L’articolo su Formiche.net circa l’arresto a Mosca del pescatore norvegese accusato di spionaggio, configura un’ulteriore involuzione dell’equilibrio nei rapporti tra gli Stati che si affacciano sull’Artico. Infatti Usa, Russia, Canada, Norvegia e Danimarca sono da sempre, a vario titolo e in diversa misura, coinvolti nella gara per la spartizione di presunti tesori sottomarini. Di riflesso, in qualche modo restano coinvolte anche Svezia, Finlandia, Stati Baltici e Polonia.
La prossimità dell’enclave russa di Kaliningrad, dove Mosca ha appena confermato che la presenza dei missili a medio raggio Iskander non ha più carattere di provvisorietà, ma è ormai da considerarsi definitiva, non serve certo ad alleggerire la situazione.
La corsa allo sfruttamento dei fondali dell’Artico, ritenuti ricchi di gas naturale e idrocarburi, ha un’origine piuttosto remota e negli anni è stata oggetto di alterne vicende, con la Russia sempre pronta a far pesare le proprie ragioni. Negli ultimi anni, quando il ritiro dei ghiacci ha cominciato a modificare il profilo dell’area e a rendere meno complessa la valutazione di pertinenza dei fondali e mettendone meglio in luce il valore economico, la pericolosità per il buon andamento delle relazioni internazionali è emersa in tutta evidenza. Anche senza ghiaccio, le rinnovate assertività e spregiudicatezza di Vladimir Putin stanno rendendo il campo di gioco assai sdrucciolevole.
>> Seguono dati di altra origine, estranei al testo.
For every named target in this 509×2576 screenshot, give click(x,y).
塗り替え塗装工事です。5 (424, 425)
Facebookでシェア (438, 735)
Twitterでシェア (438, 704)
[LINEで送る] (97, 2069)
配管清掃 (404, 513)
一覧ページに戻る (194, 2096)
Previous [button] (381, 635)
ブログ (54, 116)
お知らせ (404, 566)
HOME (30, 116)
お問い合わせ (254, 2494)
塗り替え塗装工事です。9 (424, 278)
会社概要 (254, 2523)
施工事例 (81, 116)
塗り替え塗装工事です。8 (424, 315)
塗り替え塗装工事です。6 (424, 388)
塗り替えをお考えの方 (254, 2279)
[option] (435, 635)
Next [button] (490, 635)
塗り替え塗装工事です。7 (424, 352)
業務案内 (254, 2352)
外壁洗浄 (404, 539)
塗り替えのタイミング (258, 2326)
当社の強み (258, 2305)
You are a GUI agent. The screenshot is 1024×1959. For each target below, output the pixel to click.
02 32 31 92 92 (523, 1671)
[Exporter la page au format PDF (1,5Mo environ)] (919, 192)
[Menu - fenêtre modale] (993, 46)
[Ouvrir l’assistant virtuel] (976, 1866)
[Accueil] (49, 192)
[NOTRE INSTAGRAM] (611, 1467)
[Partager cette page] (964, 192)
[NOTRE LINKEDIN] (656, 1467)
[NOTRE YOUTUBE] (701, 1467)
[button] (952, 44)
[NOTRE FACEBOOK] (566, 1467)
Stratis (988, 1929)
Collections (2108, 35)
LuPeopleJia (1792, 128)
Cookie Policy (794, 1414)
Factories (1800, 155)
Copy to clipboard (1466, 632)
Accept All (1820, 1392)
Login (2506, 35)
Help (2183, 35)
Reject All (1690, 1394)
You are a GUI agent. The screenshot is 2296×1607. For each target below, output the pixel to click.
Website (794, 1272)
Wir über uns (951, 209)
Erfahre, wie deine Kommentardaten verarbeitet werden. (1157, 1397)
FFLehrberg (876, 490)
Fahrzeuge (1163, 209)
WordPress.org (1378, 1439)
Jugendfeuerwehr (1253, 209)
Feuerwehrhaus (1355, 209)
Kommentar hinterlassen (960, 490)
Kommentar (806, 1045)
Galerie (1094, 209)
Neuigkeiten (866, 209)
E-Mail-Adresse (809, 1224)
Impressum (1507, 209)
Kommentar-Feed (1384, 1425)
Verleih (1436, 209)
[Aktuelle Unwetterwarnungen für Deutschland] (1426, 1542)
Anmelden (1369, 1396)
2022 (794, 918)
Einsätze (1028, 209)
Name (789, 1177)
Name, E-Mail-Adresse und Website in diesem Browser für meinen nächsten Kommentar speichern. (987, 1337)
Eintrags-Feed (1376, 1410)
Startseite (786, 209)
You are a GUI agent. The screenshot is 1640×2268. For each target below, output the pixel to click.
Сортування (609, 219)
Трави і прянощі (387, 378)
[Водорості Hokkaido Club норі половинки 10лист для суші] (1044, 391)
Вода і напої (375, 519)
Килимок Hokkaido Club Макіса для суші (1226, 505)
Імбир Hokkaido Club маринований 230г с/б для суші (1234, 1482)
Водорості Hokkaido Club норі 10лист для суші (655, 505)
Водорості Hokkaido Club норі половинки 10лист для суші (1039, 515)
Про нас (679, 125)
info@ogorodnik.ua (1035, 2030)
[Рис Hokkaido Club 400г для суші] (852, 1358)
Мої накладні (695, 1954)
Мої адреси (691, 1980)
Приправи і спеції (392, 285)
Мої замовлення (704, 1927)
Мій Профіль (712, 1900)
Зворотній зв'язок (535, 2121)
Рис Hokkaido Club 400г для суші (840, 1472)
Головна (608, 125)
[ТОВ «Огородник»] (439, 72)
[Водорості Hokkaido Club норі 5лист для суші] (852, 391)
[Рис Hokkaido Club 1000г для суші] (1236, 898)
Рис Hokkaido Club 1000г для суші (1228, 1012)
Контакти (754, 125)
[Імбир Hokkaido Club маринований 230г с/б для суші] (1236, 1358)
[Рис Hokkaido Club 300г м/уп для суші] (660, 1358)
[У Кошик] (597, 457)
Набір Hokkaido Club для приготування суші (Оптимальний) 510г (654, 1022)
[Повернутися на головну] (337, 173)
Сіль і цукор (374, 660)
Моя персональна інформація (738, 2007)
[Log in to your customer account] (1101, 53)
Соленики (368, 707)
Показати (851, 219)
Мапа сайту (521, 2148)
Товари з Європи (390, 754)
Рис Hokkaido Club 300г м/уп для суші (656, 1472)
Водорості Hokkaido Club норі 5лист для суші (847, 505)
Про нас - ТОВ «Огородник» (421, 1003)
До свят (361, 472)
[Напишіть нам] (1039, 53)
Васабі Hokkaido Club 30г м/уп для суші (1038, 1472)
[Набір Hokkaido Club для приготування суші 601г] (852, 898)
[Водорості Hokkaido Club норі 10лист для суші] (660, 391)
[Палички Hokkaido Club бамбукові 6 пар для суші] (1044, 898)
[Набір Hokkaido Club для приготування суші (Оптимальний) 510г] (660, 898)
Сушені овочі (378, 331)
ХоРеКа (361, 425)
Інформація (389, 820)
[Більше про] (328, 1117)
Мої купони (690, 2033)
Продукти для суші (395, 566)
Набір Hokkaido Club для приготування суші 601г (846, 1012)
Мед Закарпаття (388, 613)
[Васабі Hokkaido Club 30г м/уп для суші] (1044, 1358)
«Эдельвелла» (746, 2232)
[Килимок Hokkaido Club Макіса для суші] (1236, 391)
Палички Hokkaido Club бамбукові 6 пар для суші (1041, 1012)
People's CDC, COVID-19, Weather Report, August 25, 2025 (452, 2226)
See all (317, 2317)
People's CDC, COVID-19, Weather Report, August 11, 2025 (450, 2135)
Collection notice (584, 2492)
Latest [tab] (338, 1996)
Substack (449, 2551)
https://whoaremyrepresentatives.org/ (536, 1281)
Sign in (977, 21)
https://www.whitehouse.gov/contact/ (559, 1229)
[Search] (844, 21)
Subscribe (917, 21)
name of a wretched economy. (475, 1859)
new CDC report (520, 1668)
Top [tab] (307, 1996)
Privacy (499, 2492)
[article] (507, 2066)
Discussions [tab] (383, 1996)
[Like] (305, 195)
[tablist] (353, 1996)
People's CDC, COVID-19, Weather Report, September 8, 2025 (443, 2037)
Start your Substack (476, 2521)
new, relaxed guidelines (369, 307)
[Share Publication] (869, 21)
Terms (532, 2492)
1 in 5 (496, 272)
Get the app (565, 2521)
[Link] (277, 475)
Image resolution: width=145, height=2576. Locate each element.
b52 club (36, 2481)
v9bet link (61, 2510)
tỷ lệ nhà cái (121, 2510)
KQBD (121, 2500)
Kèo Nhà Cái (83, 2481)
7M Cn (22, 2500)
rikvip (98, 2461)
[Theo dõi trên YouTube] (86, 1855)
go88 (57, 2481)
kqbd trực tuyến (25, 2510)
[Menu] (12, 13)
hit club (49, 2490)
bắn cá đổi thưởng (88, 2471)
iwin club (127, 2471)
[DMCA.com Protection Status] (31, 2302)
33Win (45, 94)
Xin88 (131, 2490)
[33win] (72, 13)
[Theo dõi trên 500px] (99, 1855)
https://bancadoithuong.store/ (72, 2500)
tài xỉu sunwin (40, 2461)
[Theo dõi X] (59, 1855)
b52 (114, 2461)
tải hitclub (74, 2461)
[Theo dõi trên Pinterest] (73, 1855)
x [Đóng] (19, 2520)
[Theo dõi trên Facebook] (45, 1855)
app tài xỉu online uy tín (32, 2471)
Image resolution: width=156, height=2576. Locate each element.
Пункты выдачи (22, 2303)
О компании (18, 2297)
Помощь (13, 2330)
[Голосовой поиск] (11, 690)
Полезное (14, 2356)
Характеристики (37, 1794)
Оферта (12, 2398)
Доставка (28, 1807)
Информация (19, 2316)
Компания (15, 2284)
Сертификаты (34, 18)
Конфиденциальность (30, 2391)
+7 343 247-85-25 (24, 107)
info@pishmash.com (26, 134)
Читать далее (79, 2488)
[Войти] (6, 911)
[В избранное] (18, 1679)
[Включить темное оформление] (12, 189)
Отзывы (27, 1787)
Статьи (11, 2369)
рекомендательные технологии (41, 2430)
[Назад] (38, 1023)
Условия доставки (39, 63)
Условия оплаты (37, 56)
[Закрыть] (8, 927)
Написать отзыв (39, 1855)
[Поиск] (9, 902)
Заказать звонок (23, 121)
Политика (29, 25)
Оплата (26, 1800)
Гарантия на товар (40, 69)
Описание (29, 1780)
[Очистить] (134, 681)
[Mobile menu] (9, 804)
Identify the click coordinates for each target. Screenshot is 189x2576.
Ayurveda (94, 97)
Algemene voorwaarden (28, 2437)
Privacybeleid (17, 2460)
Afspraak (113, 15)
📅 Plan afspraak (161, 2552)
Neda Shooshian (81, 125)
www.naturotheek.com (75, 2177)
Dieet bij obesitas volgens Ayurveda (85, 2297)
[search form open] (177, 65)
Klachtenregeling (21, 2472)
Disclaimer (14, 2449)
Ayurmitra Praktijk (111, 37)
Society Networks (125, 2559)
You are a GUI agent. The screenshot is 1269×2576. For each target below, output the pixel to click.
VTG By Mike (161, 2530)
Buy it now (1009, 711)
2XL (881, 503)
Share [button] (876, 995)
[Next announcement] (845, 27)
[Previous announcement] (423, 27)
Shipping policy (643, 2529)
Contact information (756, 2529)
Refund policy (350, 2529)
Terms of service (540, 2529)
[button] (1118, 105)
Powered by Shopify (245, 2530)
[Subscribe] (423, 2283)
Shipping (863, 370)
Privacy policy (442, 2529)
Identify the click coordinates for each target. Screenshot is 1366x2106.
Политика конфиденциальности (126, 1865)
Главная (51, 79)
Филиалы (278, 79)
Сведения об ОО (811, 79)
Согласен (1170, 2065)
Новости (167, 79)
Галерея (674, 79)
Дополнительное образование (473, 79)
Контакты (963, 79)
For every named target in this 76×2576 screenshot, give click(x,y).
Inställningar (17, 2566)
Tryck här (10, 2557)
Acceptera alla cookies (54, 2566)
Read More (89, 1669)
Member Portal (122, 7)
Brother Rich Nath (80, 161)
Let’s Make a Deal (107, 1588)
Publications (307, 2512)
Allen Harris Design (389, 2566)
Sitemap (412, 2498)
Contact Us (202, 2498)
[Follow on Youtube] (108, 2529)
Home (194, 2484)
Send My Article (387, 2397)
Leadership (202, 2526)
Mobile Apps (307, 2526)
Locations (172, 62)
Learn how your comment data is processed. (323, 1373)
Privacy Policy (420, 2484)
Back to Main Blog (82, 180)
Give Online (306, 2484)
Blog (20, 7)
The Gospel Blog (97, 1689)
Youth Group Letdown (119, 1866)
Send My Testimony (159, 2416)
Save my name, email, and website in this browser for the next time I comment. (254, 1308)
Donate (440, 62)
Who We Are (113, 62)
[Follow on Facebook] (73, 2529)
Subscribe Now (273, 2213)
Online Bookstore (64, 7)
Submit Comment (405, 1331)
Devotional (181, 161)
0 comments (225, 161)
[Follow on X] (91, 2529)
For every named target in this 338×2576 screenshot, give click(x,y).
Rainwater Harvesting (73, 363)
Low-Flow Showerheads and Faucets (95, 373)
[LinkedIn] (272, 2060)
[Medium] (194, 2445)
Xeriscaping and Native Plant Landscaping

Secondo il diritto internazionale l’Artico non appartiene a nessuno Stato, e pertanto è amministrato dall’Autorità per i Fondali Marini, con sede a Kingston, in Giamaica. Nel 1982, la Convenzione Onu di Montego Bay (non sottoscritta dagli Stati Uniti) stabiliva che ciascuno Stato rivierasco potesse sfruttare le risorse sottomarine che si trovano in un’area entro le 200 miglia nautiche dalle coste. A ciascuno, tuttavia, veniva anche data la possibilità di dimostrare che una certa conformazione del fondale altro non è se non la continuazione della propria placca continentale. In tal caso, lo sfruttamento può anche superare il limite imposto. Il progressivo ritiro dei ghiacci ha quindi scatenato la lizza, con Russia e Norvegia in prima fila.
Come atto di buona volontà, nel settembre 2010 tra Mosca e Oslo veniva firmato un accordo di cooperazione nel Baltico e nell’Artico, dove la Russia (forse nel tentativo di tenere al proprio fianco almeno un Paese della Nato), rinunciava ad alcune pretese e acconsentiva di dividere le due zone di competenza con una linea di confine tra le isole Svalbard e quelle della Novaya Zemlya. Per qualche tempo la cooperazione dava i suoi frutti, ma nel settembre 2011 Putin rubava la scena e asseriva testualmente: “…Da un punto di vista geopolitico, i nostri interessi nazionali più vitali sono legati all’area dell’Artico. La Russia espanderà la sua presenza e difenderà con forza e decisione i propri interessi”. La Norvegia è servita, e così pure Usa, Canada, Danimarca e Paesi Baltici. Svezia e Finlandia cominciano a preoccuparsi.
In Occidente la dichiarazione di Putin viene presa con grande serietà, tanto che nel summit di Lisbona si era addirittura parlato di costituire – a contrasto – una mini-Nato del Nord cui si sarebbero affiancate anche Finlandia, Svezia, Islanda e Paesi Baltici. Ufficialmente non se n’era fatto nulla, ma nell’aprile 2015 i ministri degli Esteri di questi Paesi emettevano un comunicato congiunto che riguardava la necessità di approfondire, anche attraverso un programma di esercitazioni periodiche denominato Artic Challenge, la loro cooperazione in materia militare.
Il seguito, incluse le forniture di armamenti da parte degli Usa, la reintroduzione della leva in Norvegia, i rischieramenti di velivoli da difesa aerea di Paesi dell’Alleanza, la nuova “grinta” militare della pacifica Svezia, è cronaca dei giorni nostri.